[PROBLEM DESCRIPTION] Beneath this task are records; print exactly the stretch of them from the line with "You are a computer-use agent. The" through the line with "Instruction: Click the column", both ends included.

[WORKING DATA]
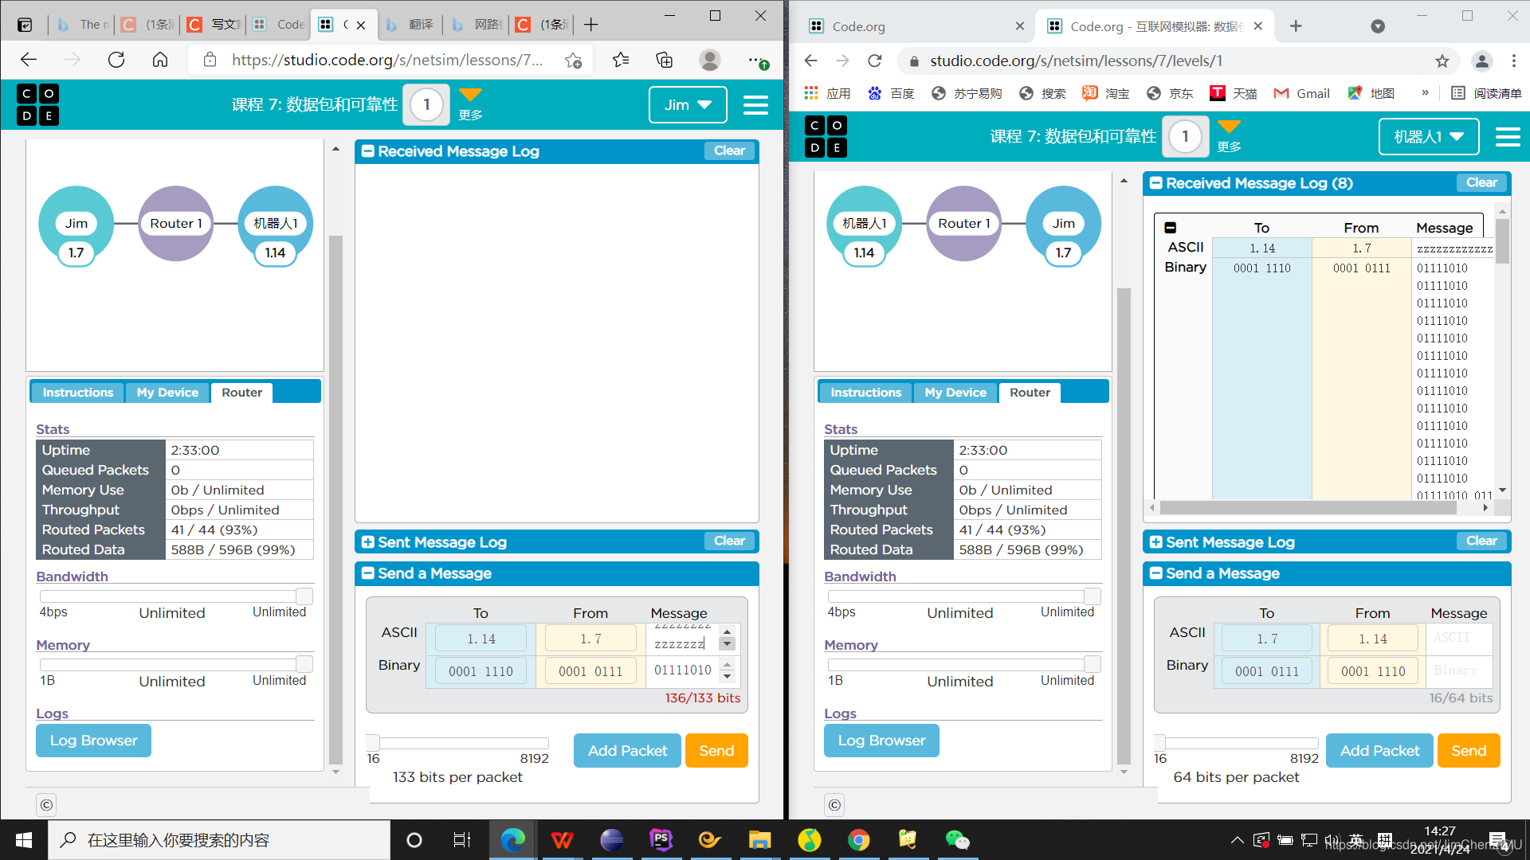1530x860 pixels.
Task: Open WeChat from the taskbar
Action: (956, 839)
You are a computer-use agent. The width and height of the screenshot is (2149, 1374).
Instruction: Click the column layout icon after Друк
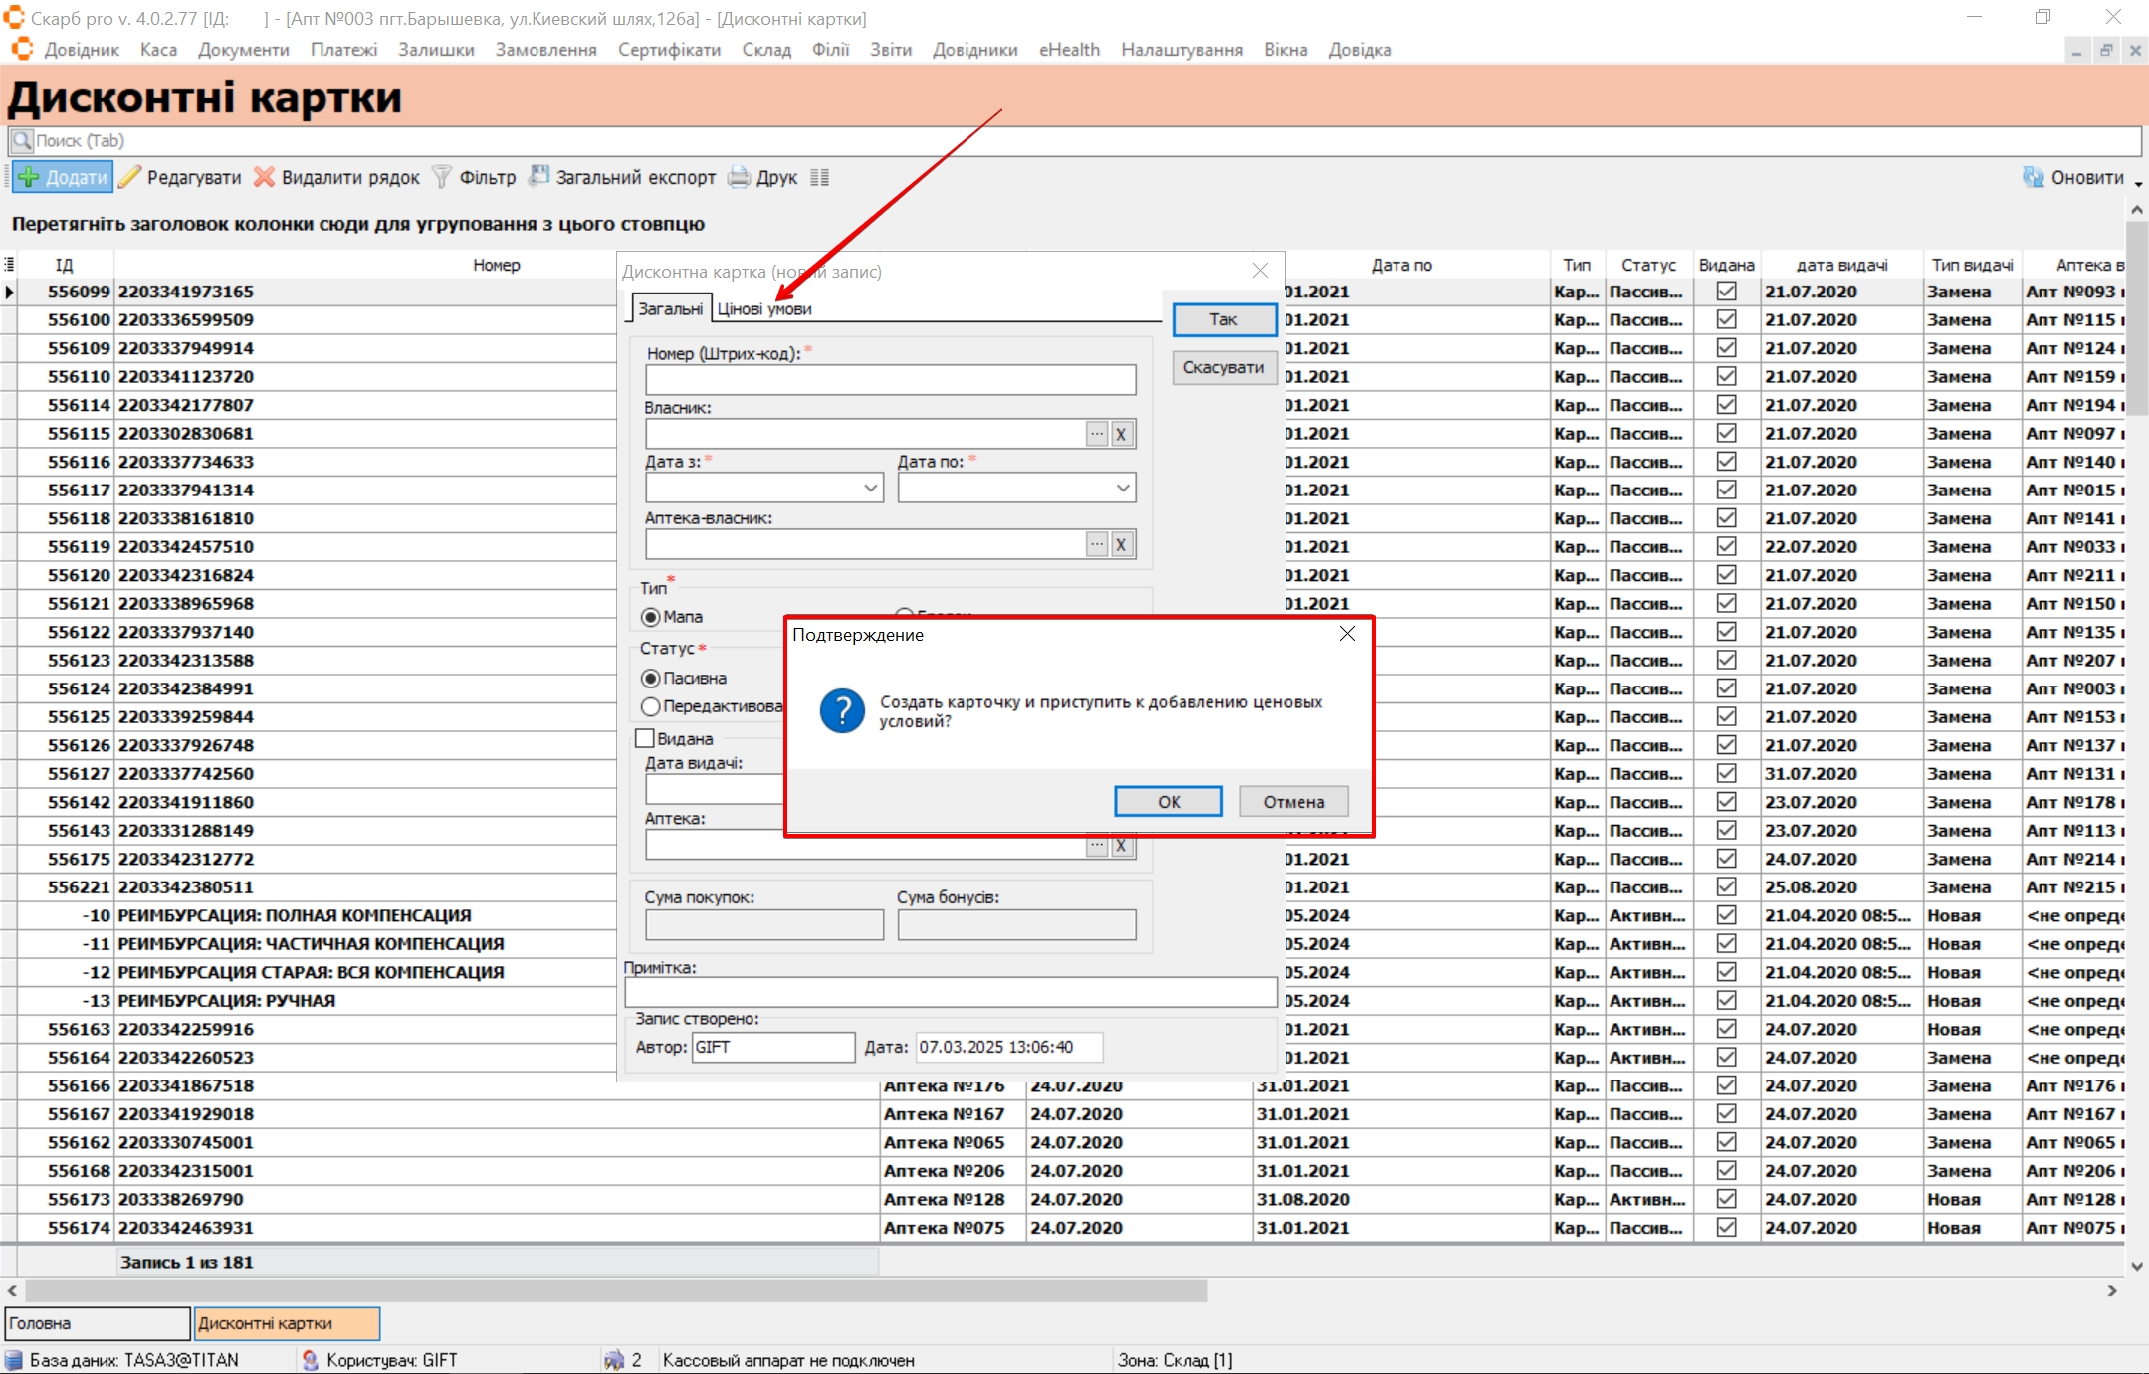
--
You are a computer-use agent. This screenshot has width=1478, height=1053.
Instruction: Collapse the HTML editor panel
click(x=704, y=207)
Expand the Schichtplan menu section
---
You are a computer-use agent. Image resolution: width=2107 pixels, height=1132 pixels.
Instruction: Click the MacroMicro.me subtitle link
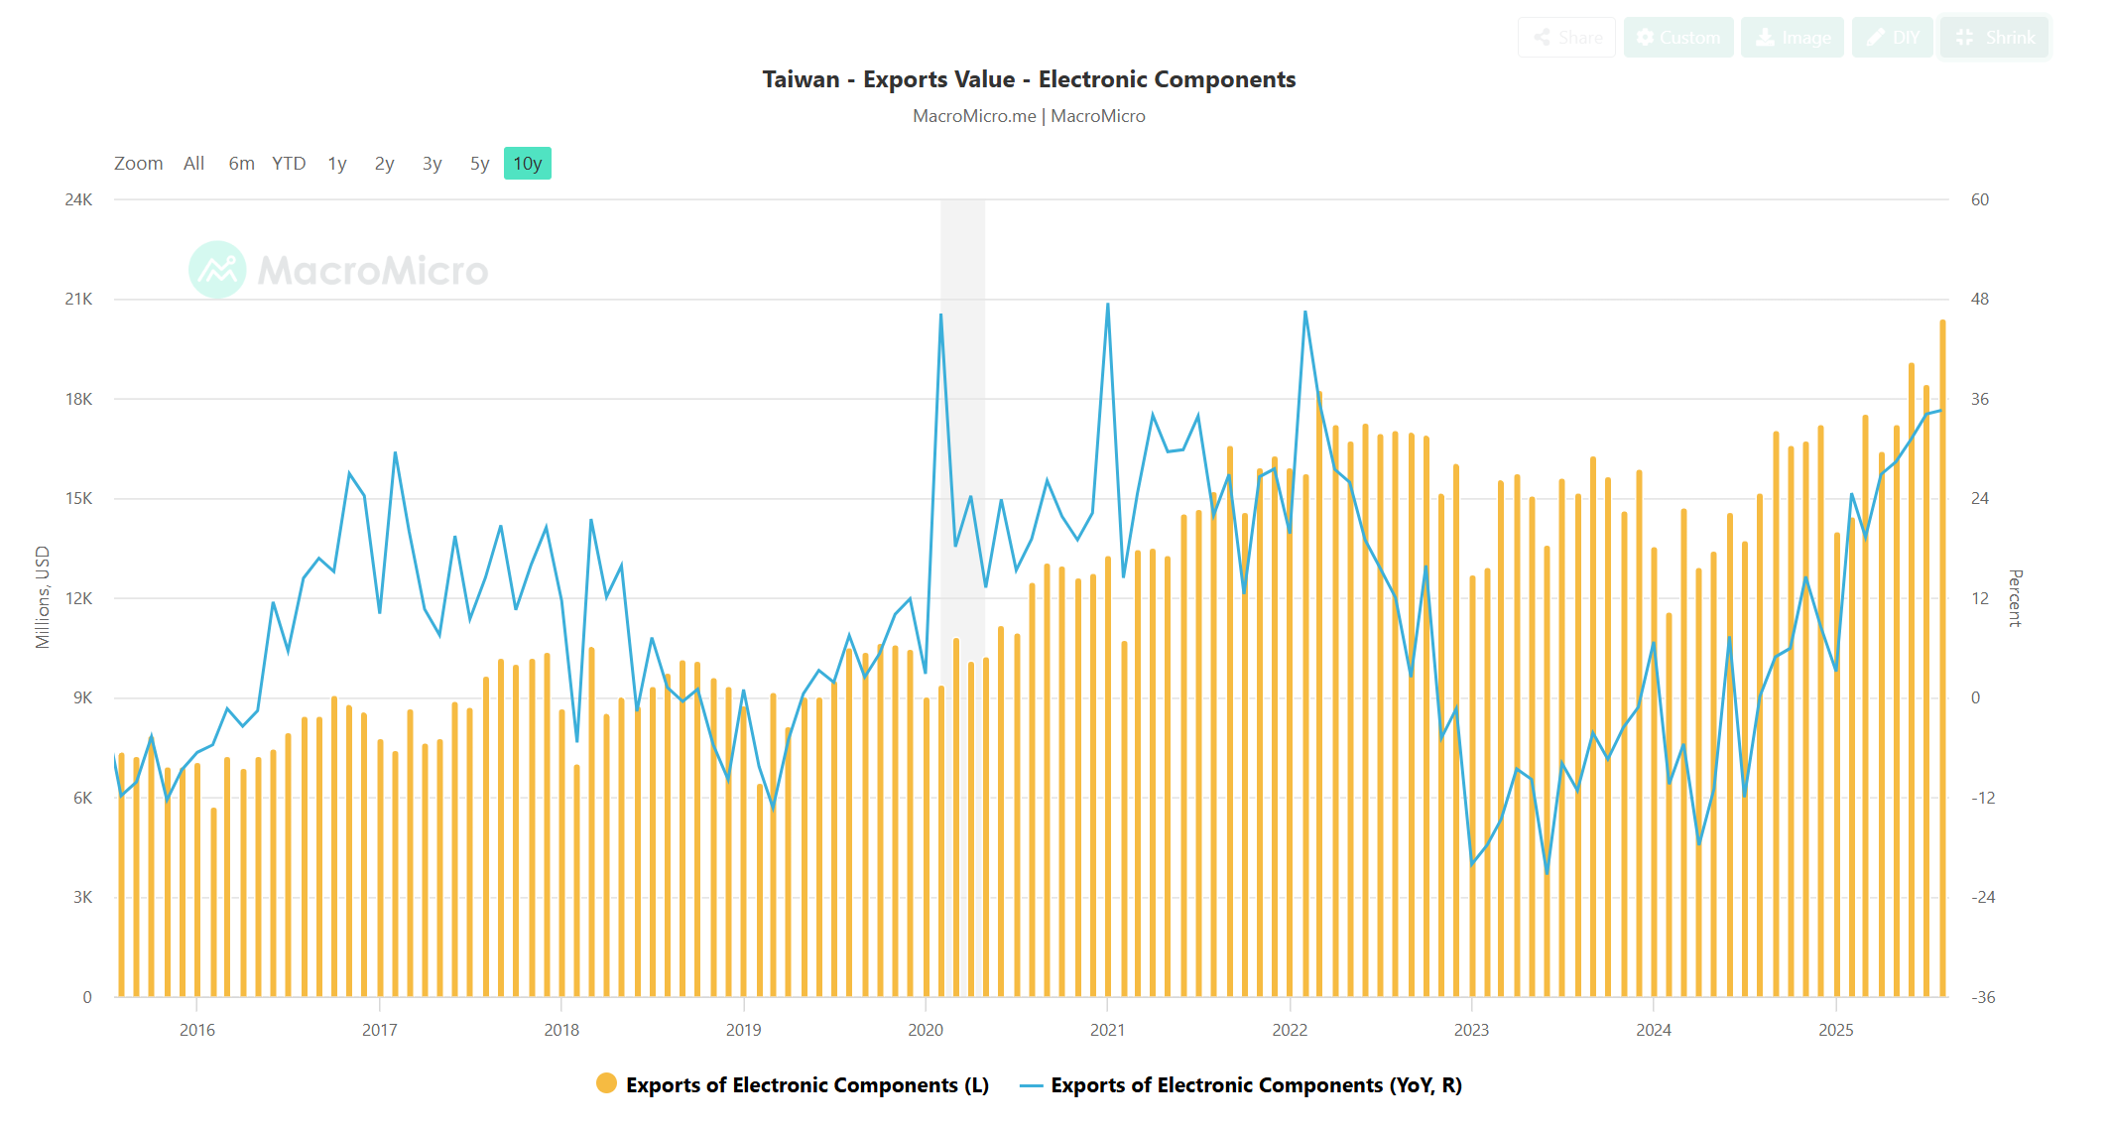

[SOLUTION TO THE EXERCISE]
You are a computer-use agent. The width and height of the screenshot is (2149, 1374).
Instruction: Click the column layout icon after Друк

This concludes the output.